There was also a lot of handwaving details that I didn't want to bog down this 'intro scene' ('how does the scientist know how to use the ship controls?' or any form of gravity...). The most egregious of this handwaving however was the situation with Kyrus of the players swearing to the last breath there was no xenoinfection onboard whilst covered in blood and sweating.
I don't blame them. They felt they had no choice as they worries the Teamsters might have attacked them, or abandoned them, but it made for a slightly silly narrative that the Teamsters were willing to invite the crew aboard when they were clearly lying about the whole situation. It roughly made sense, as Kyrus is generally a good guy, the players turned out to not be the Syndicate spies he feared and he will profit from selling their ship, but the role play here felt unlikely. None of this was the players fault. I should have GM'd it better, but I was willing to allow it to help us move on with the actual game.
But I did notice a deeper problem that I'm trying to work out how address - one that is a side effect of both Another Bug Hunt, and starting the game with a carc.
Towards the end of ABH, things did start to feel too much like Starship Troopers, and hence also why three of the players decided to play marines for this campaign. My concern here is the players have misinterpreted the game as more combat heavy than it is, which isn't only a likely path to a quick end in many of the modules I have planned, it's also just not as fun.
Further, and perhaps more importantly with the way Mothership works, having a team of mainly marines also risks railroading us into a narrower game. In Mothership, the 'roll under' mechanic means that rolling is particularly risky and so the best option is for the players to plan approaches that avoid needing to roll. 'Not rolling' is based on actions that your character could plausibly do as part of their background and training - provided the action is not made under other pressures (time pressure, threat, strange environment, etc.). For instance, a teamster can fly a ship without a roll, and might need a roll to fly in difficult situations but a marine behind the controls is likely rolling for most manoeuvres.
Put another way, our party of mainly marines are likely to be rolling more often given the range of challenges they will face that require expertise beyond combat training - and the odds of these rolls means that things will likely start going badly quite soon. This wouldn't concern me quite so much if the players think smartly, but they're still in Starship Trooper mode at the moment. I expect some fatalities fairly soon.

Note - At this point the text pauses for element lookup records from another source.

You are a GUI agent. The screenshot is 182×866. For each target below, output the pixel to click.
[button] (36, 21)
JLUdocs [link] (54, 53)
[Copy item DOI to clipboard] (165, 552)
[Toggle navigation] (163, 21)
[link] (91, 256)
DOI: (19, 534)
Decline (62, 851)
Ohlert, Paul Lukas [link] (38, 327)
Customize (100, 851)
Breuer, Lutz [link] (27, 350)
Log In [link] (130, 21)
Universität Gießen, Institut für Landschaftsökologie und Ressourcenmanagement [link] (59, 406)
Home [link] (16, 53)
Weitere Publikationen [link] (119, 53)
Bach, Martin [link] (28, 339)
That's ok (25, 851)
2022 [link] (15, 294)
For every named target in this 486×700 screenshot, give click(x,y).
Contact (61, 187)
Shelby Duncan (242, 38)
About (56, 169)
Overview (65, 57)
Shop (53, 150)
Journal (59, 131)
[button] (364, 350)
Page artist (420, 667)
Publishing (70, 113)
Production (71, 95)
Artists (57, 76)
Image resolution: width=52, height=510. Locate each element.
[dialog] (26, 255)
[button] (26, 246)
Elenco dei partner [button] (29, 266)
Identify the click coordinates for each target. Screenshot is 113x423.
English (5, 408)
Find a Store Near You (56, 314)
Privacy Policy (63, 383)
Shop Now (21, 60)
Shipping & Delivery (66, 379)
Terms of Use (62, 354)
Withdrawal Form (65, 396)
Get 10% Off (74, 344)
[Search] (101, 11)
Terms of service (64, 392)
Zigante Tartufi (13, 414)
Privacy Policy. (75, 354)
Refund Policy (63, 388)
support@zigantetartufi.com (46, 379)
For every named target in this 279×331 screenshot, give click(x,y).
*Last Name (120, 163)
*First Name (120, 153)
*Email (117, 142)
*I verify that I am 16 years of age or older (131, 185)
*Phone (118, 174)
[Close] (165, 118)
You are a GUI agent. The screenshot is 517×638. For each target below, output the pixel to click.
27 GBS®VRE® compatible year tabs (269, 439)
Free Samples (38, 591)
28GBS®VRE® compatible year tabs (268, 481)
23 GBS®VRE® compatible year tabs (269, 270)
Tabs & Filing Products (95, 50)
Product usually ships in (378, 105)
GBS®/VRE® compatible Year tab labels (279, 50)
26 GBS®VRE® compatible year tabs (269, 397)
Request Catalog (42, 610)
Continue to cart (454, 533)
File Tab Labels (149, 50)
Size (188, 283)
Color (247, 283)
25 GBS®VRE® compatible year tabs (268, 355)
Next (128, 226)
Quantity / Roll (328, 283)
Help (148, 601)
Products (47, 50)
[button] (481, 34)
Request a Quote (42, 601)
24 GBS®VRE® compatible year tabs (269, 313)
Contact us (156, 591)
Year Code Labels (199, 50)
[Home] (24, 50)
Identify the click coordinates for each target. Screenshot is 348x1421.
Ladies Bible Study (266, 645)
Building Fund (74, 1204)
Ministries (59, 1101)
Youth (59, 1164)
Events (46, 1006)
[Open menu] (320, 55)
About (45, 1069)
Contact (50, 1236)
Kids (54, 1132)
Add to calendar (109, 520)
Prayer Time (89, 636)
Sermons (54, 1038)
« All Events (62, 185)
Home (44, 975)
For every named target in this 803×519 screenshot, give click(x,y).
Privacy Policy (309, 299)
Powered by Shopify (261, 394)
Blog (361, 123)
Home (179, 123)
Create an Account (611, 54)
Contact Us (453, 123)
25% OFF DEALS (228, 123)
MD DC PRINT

I could just tell them this (and will if things keep going badly) but first I want to try and help them come to this decision themselves. We'll see.
Oh and last thing to note is that I really liked the development of the hook with Kleyman from this fantastic blog. Kleyman will also feature in my campaign trying to find scabs for the Teamster protests, but we'll lead the players to Kleyman from the Teamsters's side, trying to track him down and put a stop to his strikebreaking. We'll see how that goes.